--- Records for locating text and elements ---
+--
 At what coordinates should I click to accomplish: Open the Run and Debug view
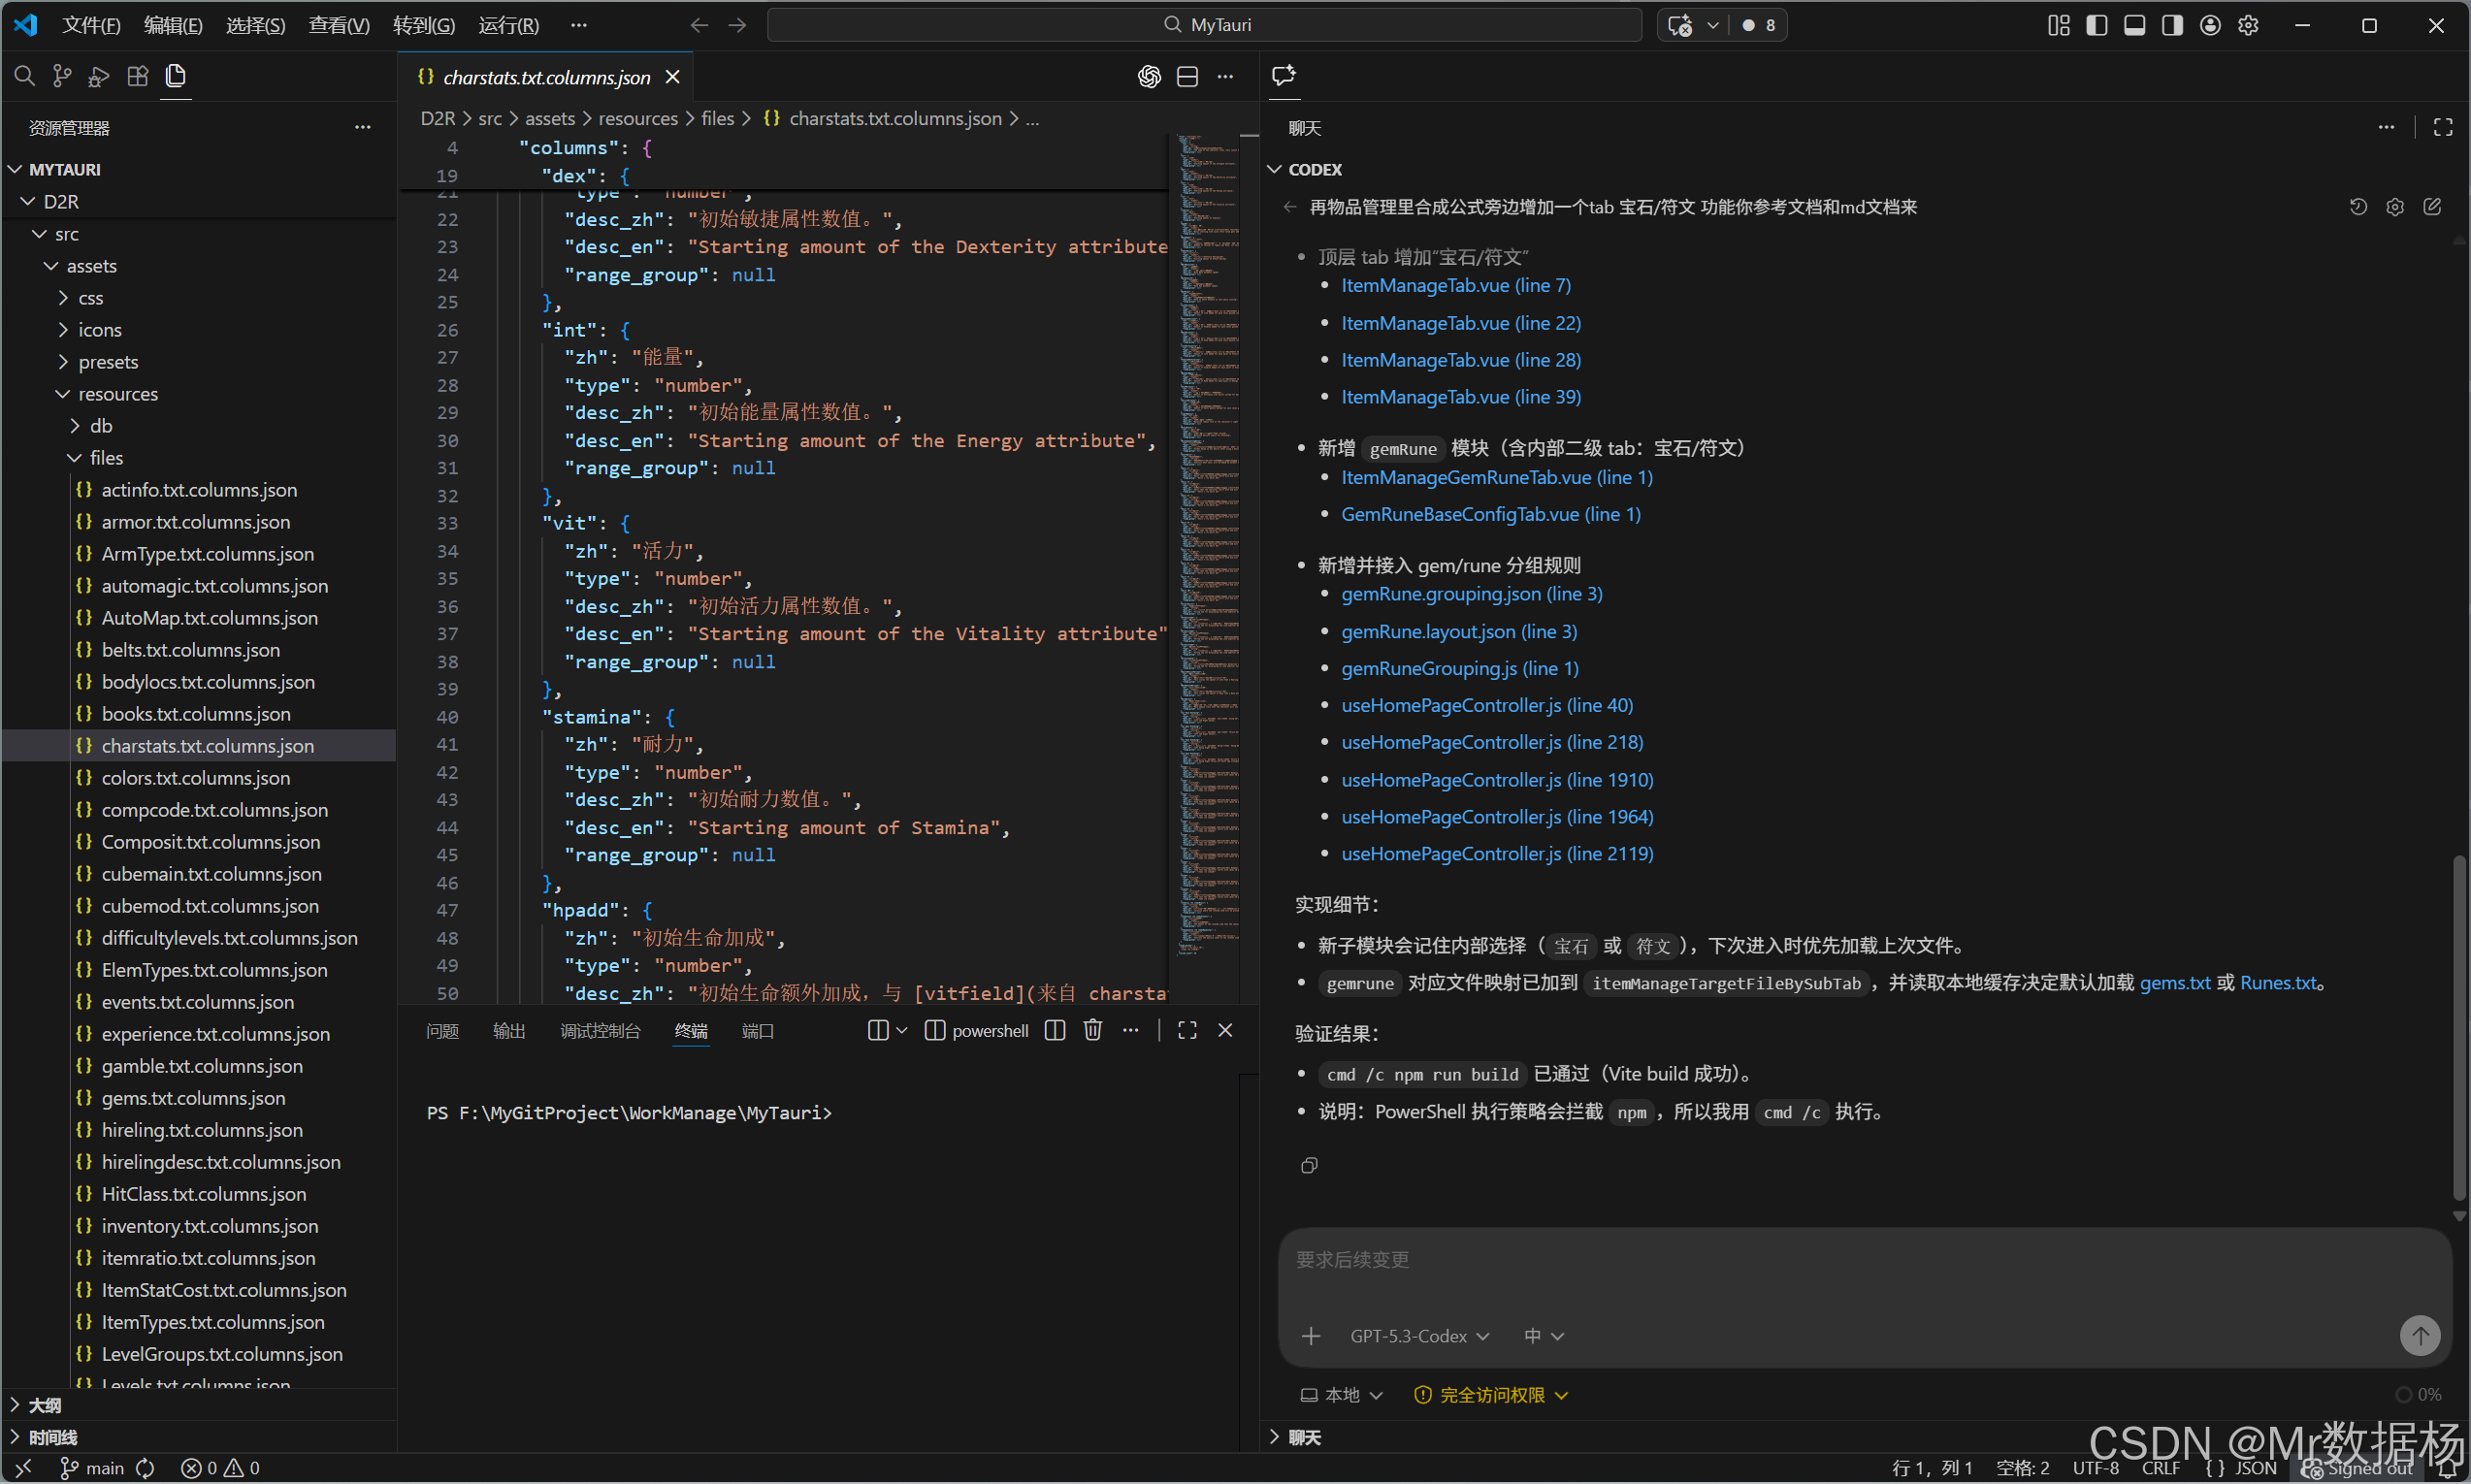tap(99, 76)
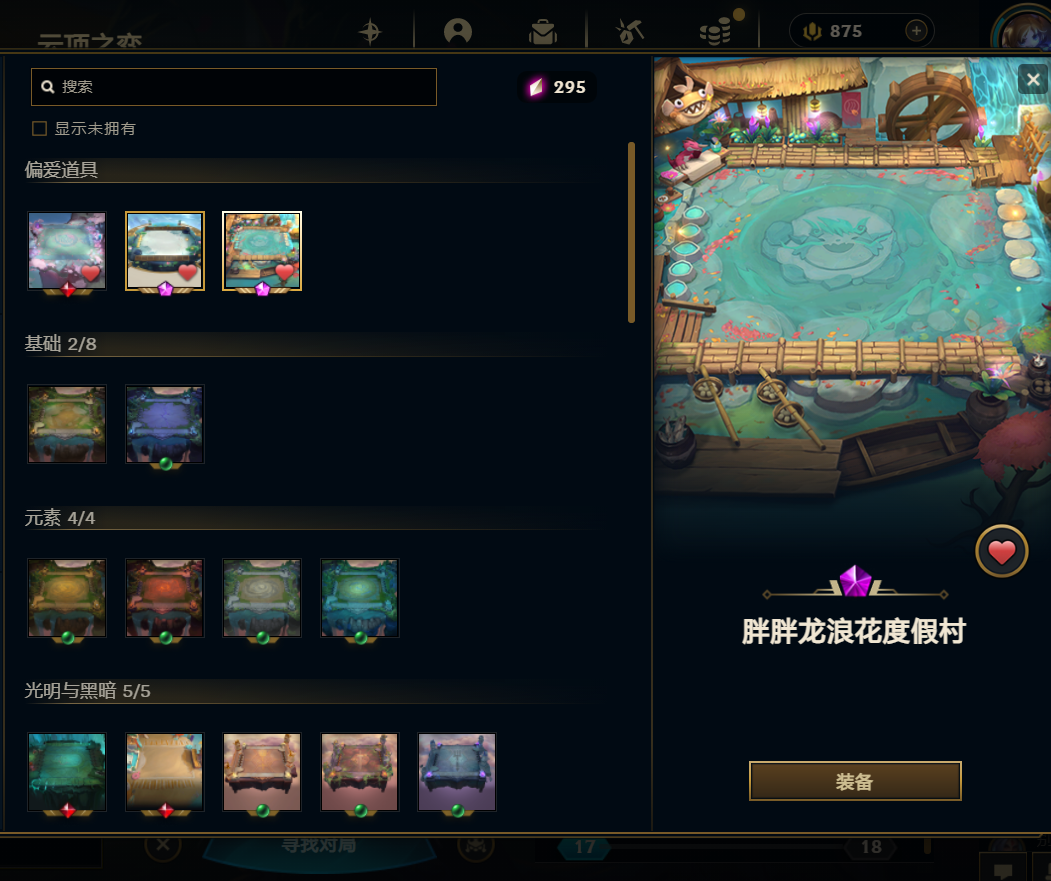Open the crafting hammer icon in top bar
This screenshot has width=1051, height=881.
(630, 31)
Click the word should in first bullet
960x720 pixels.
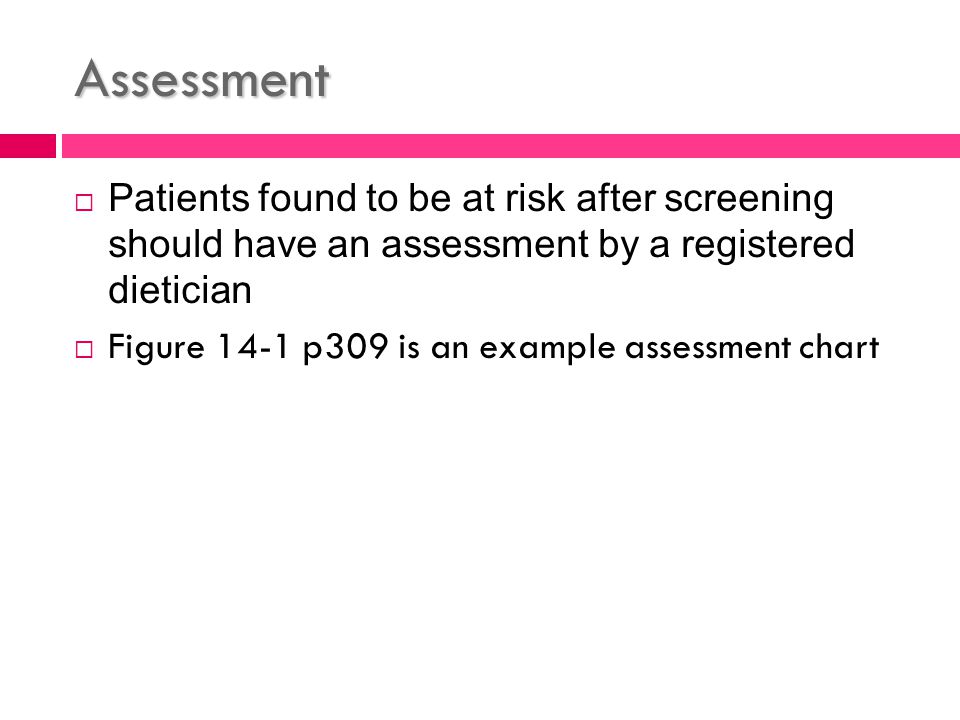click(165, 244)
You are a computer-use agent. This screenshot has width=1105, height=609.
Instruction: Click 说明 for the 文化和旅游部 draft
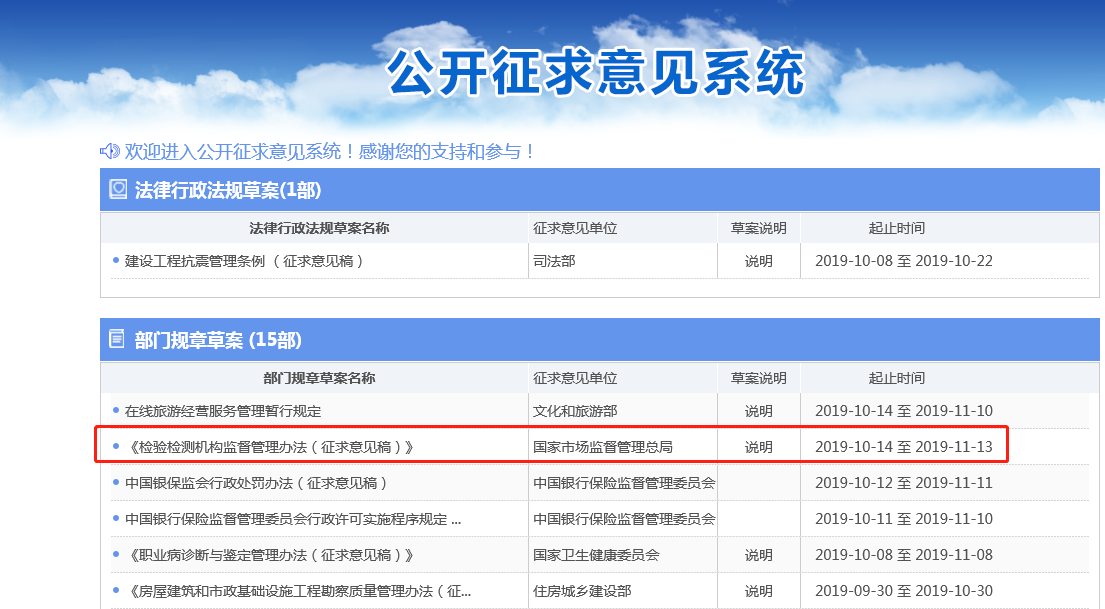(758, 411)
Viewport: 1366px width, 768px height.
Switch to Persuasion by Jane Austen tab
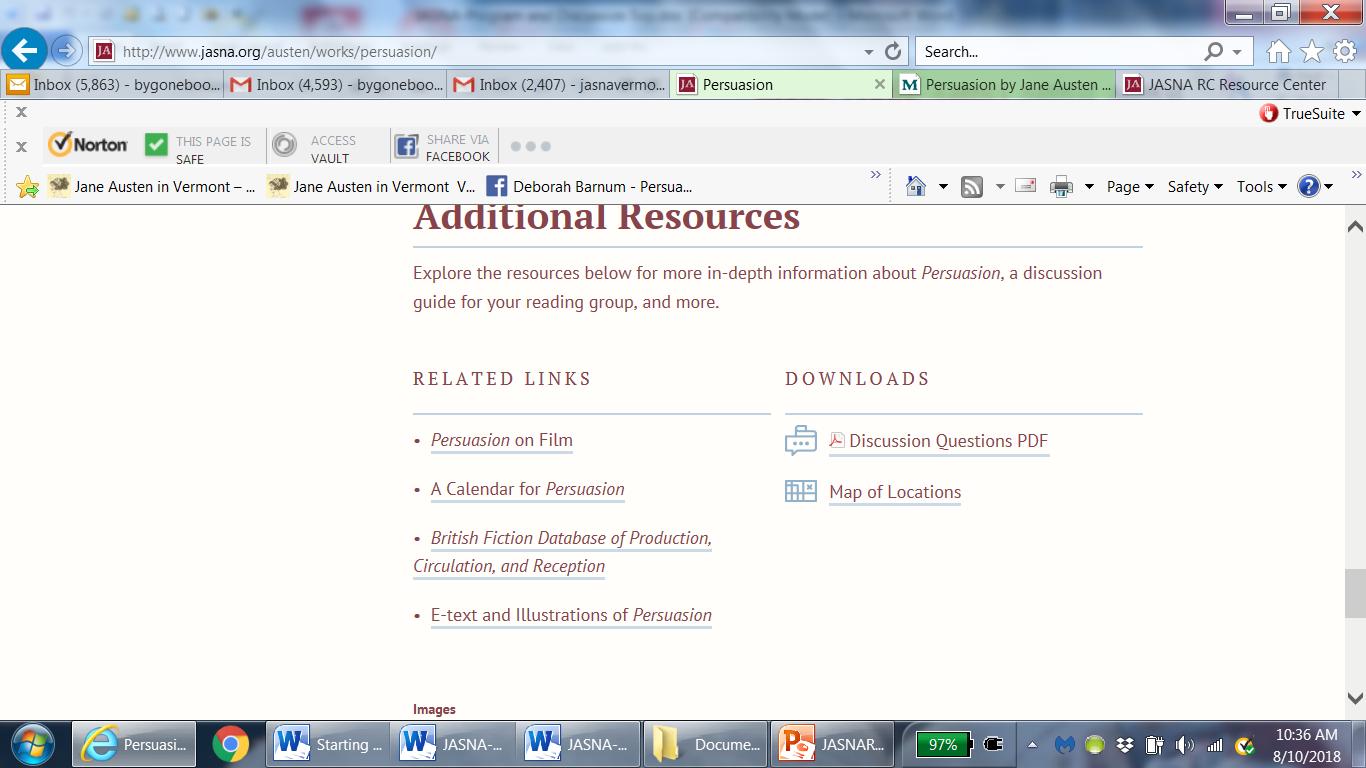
+--
--- What you are asked to do ---
Identify every line in the records that contains the string "width", and copy each such line. Matching is case-sensitive.

--- Solution ---
This screenshot has width=1051, height=881.
You are a computer-use agent. This screenshot has width=1105, height=609.
Viewport: 1366px width, 768px height.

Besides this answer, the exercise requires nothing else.